[Supplied data]
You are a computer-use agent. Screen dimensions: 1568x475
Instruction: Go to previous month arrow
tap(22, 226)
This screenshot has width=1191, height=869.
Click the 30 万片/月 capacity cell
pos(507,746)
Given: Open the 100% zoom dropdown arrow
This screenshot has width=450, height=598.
---
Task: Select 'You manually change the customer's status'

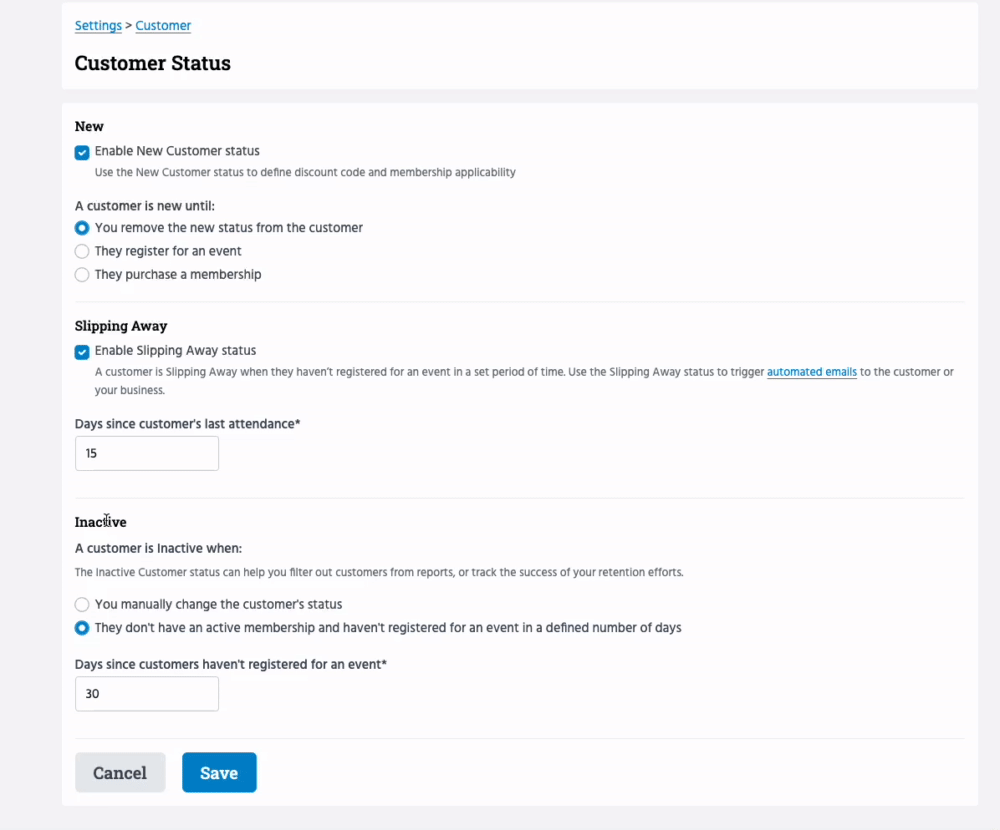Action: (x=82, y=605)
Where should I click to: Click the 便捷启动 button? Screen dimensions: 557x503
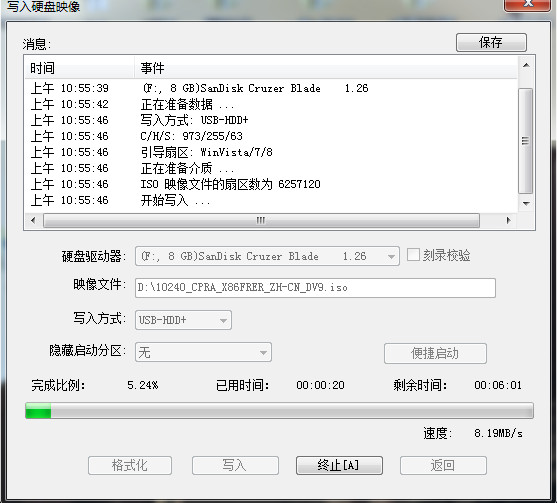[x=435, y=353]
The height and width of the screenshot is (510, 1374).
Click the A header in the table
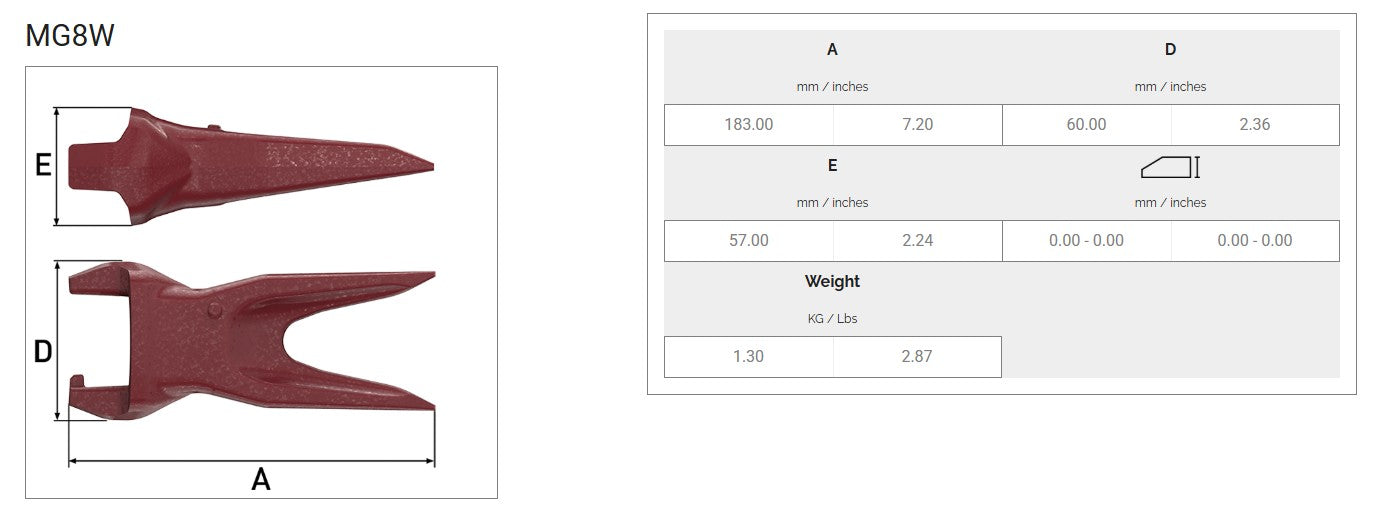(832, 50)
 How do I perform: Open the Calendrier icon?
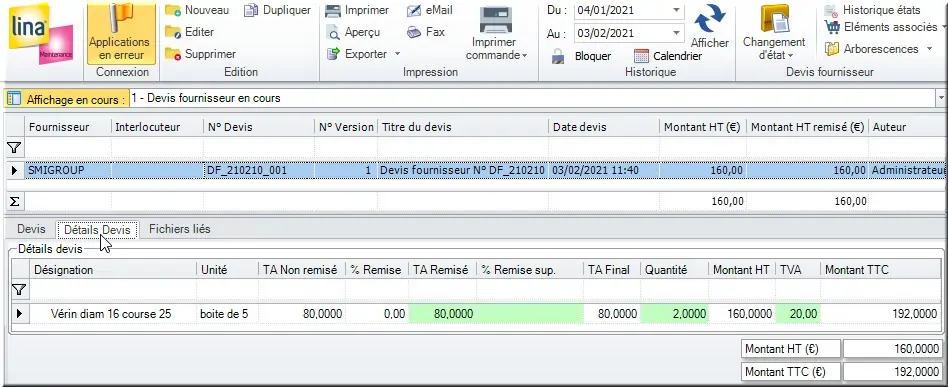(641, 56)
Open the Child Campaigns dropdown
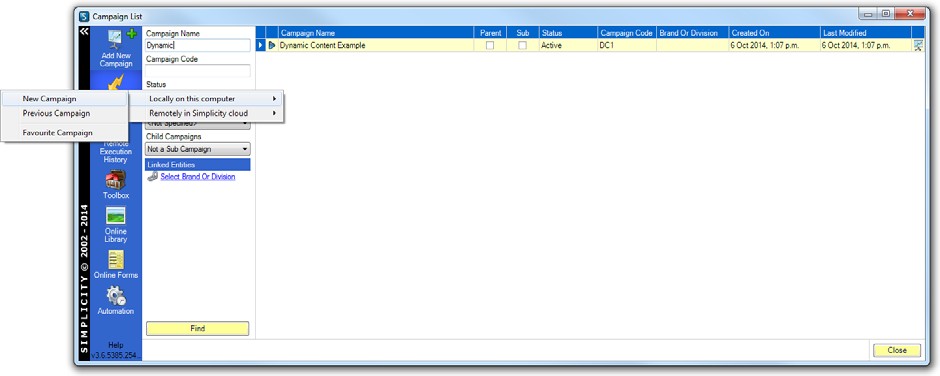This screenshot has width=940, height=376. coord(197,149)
...
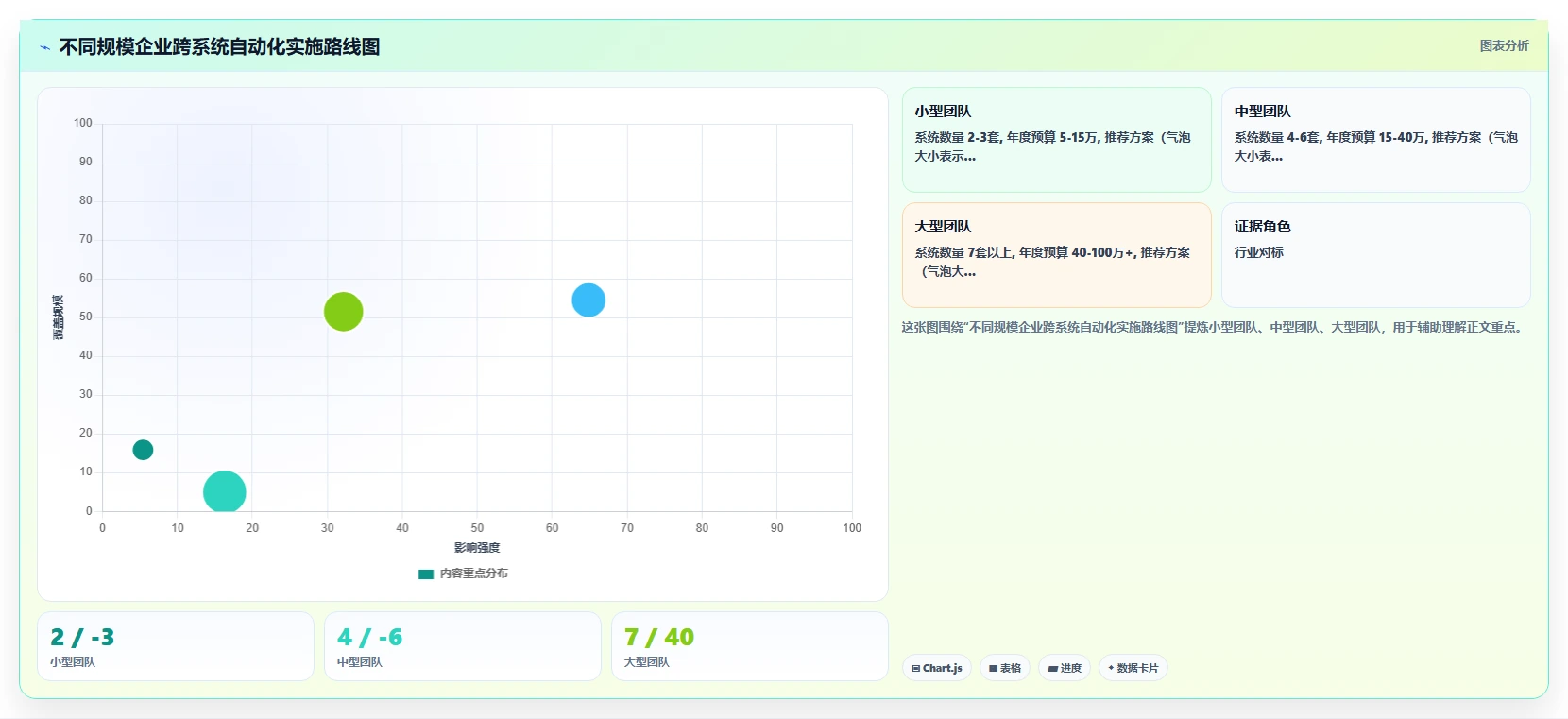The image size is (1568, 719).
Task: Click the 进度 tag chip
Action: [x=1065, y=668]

[Problem requirements]
All lines above between those holding "You are a computer-use" and "Given: Open the 100% zoom dropdown arrow", inclusive, must be set down unchanged, and no other line may be included.

[Output of the task]
You are a computer-use agent. Screen dimensions: 1568x475
Instruction: Go to previous month arrow
tap(22, 226)
This screenshot has width=1191, height=869.
Click the 30 万片/月 capacity cell
pos(507,746)
Given: Open the 100% zoom dropdown arrow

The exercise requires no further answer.